Present the lines below again, exactly as they stand.

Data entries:
::::
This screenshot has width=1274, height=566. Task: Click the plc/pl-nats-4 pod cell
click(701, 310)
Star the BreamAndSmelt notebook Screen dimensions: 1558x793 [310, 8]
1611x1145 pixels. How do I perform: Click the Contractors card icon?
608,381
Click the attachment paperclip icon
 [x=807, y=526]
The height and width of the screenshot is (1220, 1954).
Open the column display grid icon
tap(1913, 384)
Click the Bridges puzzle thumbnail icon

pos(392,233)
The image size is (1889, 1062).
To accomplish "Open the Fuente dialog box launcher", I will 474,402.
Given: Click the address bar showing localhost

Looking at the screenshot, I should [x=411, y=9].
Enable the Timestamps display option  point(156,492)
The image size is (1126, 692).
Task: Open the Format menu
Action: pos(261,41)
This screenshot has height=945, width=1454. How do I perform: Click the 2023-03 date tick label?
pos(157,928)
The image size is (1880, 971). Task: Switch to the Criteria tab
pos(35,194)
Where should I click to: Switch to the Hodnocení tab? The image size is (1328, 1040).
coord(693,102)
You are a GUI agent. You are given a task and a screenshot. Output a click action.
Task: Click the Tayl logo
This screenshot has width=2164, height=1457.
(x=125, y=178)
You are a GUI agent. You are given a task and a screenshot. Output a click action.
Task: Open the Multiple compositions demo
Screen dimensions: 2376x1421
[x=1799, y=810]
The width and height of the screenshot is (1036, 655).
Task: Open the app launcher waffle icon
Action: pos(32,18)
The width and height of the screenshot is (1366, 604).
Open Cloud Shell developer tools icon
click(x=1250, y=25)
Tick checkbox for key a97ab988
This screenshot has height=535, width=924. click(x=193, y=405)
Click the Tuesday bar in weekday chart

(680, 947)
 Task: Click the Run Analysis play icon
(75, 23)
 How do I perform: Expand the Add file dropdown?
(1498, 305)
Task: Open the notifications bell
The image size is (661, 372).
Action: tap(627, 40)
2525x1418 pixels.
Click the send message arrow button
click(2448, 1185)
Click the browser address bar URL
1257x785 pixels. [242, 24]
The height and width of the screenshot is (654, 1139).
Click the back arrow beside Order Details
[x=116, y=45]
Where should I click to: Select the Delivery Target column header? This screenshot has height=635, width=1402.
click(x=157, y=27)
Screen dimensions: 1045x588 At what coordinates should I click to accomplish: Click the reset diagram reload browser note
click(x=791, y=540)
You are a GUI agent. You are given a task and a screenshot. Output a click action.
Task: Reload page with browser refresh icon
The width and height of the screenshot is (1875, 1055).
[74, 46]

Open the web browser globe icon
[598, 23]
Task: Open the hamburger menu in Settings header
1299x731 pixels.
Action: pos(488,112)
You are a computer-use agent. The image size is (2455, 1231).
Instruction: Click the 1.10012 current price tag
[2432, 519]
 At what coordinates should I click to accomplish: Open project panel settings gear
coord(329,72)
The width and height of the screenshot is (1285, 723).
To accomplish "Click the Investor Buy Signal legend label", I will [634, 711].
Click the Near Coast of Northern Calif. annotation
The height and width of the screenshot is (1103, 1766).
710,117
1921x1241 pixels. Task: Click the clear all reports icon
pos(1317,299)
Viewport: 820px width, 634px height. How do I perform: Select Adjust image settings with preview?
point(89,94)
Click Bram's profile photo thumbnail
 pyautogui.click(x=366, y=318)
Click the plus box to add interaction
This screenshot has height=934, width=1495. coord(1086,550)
::::
> **Output for this exercise**
This screenshot has width=1274, height=566. Task: Click the plc/pl-nats-4 pod cell
click(701, 310)
Star the BreamAndSmelt notebook Screen dimensions: 1558x793 [310, 8]
1611x1145 pixels. How do I perform: Click the Contractors card icon?
608,381
Click the attachment paperclip icon
 [x=807, y=526]
The height and width of the screenshot is (1220, 1954).
Open the column display grid icon
tap(1913, 384)
Click the Bridges puzzle thumbnail icon

pos(392,233)
The image size is (1889, 1062).
To accomplish "Open the Fuente dialog box launcher", I will 474,402.
Given: Click the address bar showing localhost

Looking at the screenshot, I should [x=411, y=9].
Enable the Timestamps display option  point(156,492)
The image size is (1126, 692).
Task: Open the Format menu
Action: pos(261,41)
This screenshot has height=945, width=1454. How do I perform: Click the 2023-03 date tick label?
pos(157,928)
The image size is (1880, 971). Task: Switch to the Criteria tab
pos(35,194)
Where should I click to: Switch to the Hodnocení tab? The image size is (1328, 1040).
coord(693,102)
You are a GUI agent. You are given a task and a screenshot. Output a click action.
Task: Click the Tayl logo
This screenshot has width=2164, height=1457.
(x=125, y=178)
You are a GUI agent. You are given a task and a screenshot. Output a click action.
Task: Open the Multiple compositions demo
Screen dimensions: 2376x1421
[x=1799, y=810]
The width and height of the screenshot is (1036, 655).
Task: Open the app launcher waffle icon
Action: pos(32,18)
The width and height of the screenshot is (1366, 604).
Open Cloud Shell developer tools icon
click(x=1250, y=25)
Tick checkbox for key a97ab988
This screenshot has height=535, width=924. click(x=193, y=405)
Click the Tuesday bar in weekday chart

(680, 947)
 Task: Click the Run Analysis play icon
(75, 23)
 How do I perform: Expand the Add file dropdown?
(1498, 305)
Task: Open the notifications bell
The image size is (661, 372).
Action: tap(627, 40)
2525x1418 pixels.
Click the send message arrow button
click(2448, 1185)
Click the browser address bar URL
1257x785 pixels. [242, 24]
The height and width of the screenshot is (654, 1139).
Click the back arrow beside Order Details
[x=116, y=45]
Where should I click to: Select the Delivery Target column header? This screenshot has height=635, width=1402.
click(x=157, y=27)
Screen dimensions: 1045x588 At what coordinates should I click to accomplish: Click the reset diagram reload browser note
click(x=791, y=540)
You are a GUI agent. You are given a task and a screenshot. Output a click action.
Task: Reload page with browser refresh icon
The width and height of the screenshot is (1875, 1055).
[74, 46]

Open the web browser globe icon
[598, 23]
Task: Open the hamburger menu in Settings header
1299x731 pixels.
Action: pos(488,112)
You are a computer-use agent. The image size is (2455, 1231).
Instruction: Click the 1.10012 current price tag
[2432, 519]
 At what coordinates should I click to accomplish: Open project panel settings gear
coord(329,72)
The width and height of the screenshot is (1285, 723).
To accomplish "Click the Investor Buy Signal legend label", I will [634, 711].
Click the Near Coast of Northern Calif. annotation
The height and width of the screenshot is (1103, 1766).
710,117
1921x1241 pixels. Task: Click the clear all reports icon
pos(1317,299)
Viewport: 820px width, 634px height. How do I perform: Select Adjust image settings with preview?
point(89,94)
Click Bram's profile photo thumbnail
 pyautogui.click(x=366, y=318)
Click the plus box to add interaction
This screenshot has height=934, width=1495. coord(1086,550)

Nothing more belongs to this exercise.